Your goal: Would you reproduce all of the entries below, character for character?

Task material:
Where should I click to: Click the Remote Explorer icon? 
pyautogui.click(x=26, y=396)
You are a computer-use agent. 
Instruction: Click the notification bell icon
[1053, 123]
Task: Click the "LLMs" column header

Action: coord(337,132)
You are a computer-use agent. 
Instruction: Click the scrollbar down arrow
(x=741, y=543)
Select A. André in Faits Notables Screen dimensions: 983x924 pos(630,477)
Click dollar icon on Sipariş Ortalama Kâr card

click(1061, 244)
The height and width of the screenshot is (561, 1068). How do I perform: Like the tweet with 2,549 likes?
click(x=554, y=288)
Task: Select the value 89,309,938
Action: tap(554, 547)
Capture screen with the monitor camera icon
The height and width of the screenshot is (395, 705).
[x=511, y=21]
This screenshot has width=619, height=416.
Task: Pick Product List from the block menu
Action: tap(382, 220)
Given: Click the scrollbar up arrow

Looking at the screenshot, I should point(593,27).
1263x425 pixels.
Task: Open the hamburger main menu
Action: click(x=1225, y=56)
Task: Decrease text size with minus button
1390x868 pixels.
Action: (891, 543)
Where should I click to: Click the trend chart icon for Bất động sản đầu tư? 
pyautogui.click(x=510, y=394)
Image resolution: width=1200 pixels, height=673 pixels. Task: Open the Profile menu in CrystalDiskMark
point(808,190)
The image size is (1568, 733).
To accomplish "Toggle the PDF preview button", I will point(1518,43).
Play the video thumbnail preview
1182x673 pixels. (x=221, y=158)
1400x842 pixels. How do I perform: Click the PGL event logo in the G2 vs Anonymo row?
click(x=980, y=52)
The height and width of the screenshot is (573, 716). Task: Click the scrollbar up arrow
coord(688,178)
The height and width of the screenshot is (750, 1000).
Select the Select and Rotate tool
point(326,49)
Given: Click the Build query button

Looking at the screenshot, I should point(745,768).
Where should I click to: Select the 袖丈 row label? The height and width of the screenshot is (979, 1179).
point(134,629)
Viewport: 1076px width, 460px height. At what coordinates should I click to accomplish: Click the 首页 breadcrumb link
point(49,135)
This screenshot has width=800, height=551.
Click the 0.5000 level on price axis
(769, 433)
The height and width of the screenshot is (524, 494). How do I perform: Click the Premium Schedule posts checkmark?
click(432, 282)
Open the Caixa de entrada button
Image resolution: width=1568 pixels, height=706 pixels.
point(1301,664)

Response to the exercise:
Where should I click to: Click the Remote Explorer icon? 
pyautogui.click(x=26, y=396)
You are a computer-use agent. 
Instruction: Click the notification bell icon
[1053, 123]
Task: Click the "LLMs" column header

Action: coord(337,132)
You are a computer-use agent. 
Instruction: Click the scrollbar down arrow
(x=741, y=543)
Select A. André in Faits Notables Screen dimensions: 983x924 pos(630,477)
Click dollar icon on Sipariş Ortalama Kâr card

click(1061, 244)
The height and width of the screenshot is (561, 1068). How do I perform: Like the tweet with 2,549 likes?
click(x=554, y=288)
Task: Select the value 89,309,938
Action: tap(554, 547)
Capture screen with the monitor camera icon
The height and width of the screenshot is (395, 705).
[x=511, y=21]
This screenshot has width=619, height=416.
Task: Pick Product List from the block menu
Action: tap(382, 220)
Given: Click the scrollbar up arrow

Looking at the screenshot, I should point(593,27).
1263x425 pixels.
Task: Open the hamburger main menu
Action: click(x=1225, y=56)
Task: Decrease text size with minus button
1390x868 pixels.
Action: (891, 543)
Where should I click to: Click the trend chart icon for Bất động sản đầu tư? 
pyautogui.click(x=510, y=394)
Image resolution: width=1200 pixels, height=673 pixels. Task: Open the Profile menu in CrystalDiskMark
point(808,190)
The image size is (1568, 733).
To accomplish "Toggle the PDF preview button", I will point(1518,43).
Play the video thumbnail preview
1182x673 pixels. (x=221, y=158)
1400x842 pixels. How do I perform: Click the PGL event logo in the G2 vs Anonymo row?
click(x=980, y=52)
The height and width of the screenshot is (573, 716). Task: Click the scrollbar up arrow
coord(688,178)
The height and width of the screenshot is (750, 1000).
Select the Select and Rotate tool
point(326,49)
Given: Click the Build query button

Looking at the screenshot, I should point(745,768).
Where should I click to: Select the 袖丈 row label? The height and width of the screenshot is (979, 1179).
point(134,629)
Viewport: 1076px width, 460px height. At what coordinates should I click to accomplish: Click the 首页 breadcrumb link
point(49,135)
This screenshot has width=800, height=551.
Click the 0.5000 level on price axis
(769, 433)
The height and width of the screenshot is (524, 494). How do I perform: Click the Premium Schedule posts checkmark?
click(432, 282)
Open the Caixa de entrada button
Image resolution: width=1568 pixels, height=706 pixels.
point(1301,664)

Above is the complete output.